4.3.1. Basic Slurm jobs#
This section describes the basics of queuing jobs using on the Esrum
cluster using the Slurm Workload Manager. This includes queuing tasks
with the sbatch command , monitoring jobs with squeue and
saccact, cancelling jobs with scancel, and reserving resources
for jobs that need more CPUs or more RAM.
Users of the PBS (qsub) queuing system on e.g. porus or
computerome can use this PBS to Slurm translation-sheet to
migrate qsub scripts/commands to sbatch.
4.3.1.1. A basic job script#
In order to run a job using the Slurm workload manager, you must first
write a shell script containing the commands that you want to execute.

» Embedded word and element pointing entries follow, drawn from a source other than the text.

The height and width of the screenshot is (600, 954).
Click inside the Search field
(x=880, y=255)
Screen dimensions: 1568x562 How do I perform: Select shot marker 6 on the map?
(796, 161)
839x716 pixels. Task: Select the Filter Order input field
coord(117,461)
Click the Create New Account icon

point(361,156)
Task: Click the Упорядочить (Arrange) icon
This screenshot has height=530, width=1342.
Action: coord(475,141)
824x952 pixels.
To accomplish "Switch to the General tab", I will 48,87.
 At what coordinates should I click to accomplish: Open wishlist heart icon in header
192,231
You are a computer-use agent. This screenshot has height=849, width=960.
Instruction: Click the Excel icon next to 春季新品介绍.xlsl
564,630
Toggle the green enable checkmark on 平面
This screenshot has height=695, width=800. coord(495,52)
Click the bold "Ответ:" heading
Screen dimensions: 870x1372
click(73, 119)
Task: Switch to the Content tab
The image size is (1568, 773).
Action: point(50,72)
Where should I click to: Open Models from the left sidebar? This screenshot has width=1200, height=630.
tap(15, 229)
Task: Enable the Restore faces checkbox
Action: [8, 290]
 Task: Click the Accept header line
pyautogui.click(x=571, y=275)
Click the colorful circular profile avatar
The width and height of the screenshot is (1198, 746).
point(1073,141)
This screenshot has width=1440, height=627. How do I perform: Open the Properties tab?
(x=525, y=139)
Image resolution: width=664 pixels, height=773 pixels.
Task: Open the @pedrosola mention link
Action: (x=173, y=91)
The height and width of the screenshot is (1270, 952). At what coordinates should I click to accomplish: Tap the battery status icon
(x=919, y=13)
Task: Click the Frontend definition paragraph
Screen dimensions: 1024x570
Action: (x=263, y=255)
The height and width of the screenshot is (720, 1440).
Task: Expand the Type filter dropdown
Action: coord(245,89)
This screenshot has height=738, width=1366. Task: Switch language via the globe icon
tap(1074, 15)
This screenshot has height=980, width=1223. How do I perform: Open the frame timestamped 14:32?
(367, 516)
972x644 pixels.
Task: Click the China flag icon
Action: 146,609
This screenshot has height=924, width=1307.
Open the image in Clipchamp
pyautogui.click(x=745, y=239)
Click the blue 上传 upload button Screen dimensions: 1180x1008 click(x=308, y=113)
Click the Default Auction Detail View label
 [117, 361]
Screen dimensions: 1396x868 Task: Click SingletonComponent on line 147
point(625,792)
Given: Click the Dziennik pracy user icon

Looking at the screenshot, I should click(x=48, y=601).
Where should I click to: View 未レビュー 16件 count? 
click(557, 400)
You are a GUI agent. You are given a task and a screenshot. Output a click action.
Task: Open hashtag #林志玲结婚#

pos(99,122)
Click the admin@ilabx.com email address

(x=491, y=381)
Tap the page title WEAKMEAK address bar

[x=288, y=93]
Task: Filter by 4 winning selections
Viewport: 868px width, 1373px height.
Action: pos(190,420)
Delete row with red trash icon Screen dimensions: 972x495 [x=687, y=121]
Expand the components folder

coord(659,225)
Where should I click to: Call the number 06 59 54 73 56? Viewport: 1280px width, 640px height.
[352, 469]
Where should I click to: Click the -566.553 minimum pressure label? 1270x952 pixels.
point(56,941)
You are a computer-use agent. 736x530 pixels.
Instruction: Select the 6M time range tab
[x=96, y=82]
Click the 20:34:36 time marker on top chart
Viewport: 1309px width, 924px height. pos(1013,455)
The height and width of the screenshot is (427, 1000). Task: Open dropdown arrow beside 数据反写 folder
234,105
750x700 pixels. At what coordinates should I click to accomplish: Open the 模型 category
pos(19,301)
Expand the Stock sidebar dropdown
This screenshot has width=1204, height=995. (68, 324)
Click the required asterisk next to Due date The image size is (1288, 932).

In the following example we just run a single command, echo "Hello,
slurm!", but scripts can contain any number of commands.
#!/bin/bash
echo "Hello, slurm!"
The script can be named anything you like and does not need to be
executable (via chmod +x), but the first line must contain a
shebang (the line starting with #!) to indicate how slurm should
execute it.
We use #!/bin/bash for the examples in this section, to indicate
that they are bash scripts, but it is also possible to use other
scripting languages by using the appropriate shebang (highlighted):
#!/usr/bin/env python3
print("Hello, slurm!")
Slurm scripts function like regular scripts for most part, meaning that the current directory corresponds to the directory in which you executed the script, that you can access environment variables set outside of the script, and that it is possible to pass command-line arguments to your scripts (see below).
4.3.1.2. Queuing a job#
In the following examples we will use the igzip command to compress
a file. The igzip command is similar to gzip except that it is
only available via a module, that it sacrifices compression ratio for
speed, and that it supports multiple threads. This allows us to test
those features with Slurm.
We start with a simple script, with which we will compress the FASTA
file chr1.fasta. This script is saved as my_script.sh:
#!/bin/bash
module load igzip/2.30.0
igzip --keep "chr1.fasta"
The module command is used load the required software from the KU-IT
provided library of scientific and other software. The
Environment modules page gives an introduction to using modules on
Esrum, but for now all you need to know is that the above command makes
the igzip tool available to us. We could also have loaded the module
on the command-line before queuing the command, as Slurm will remember
what modules we have loaded, but it is recommended to load all required
software in your job scripts to ensure that they are reproducible.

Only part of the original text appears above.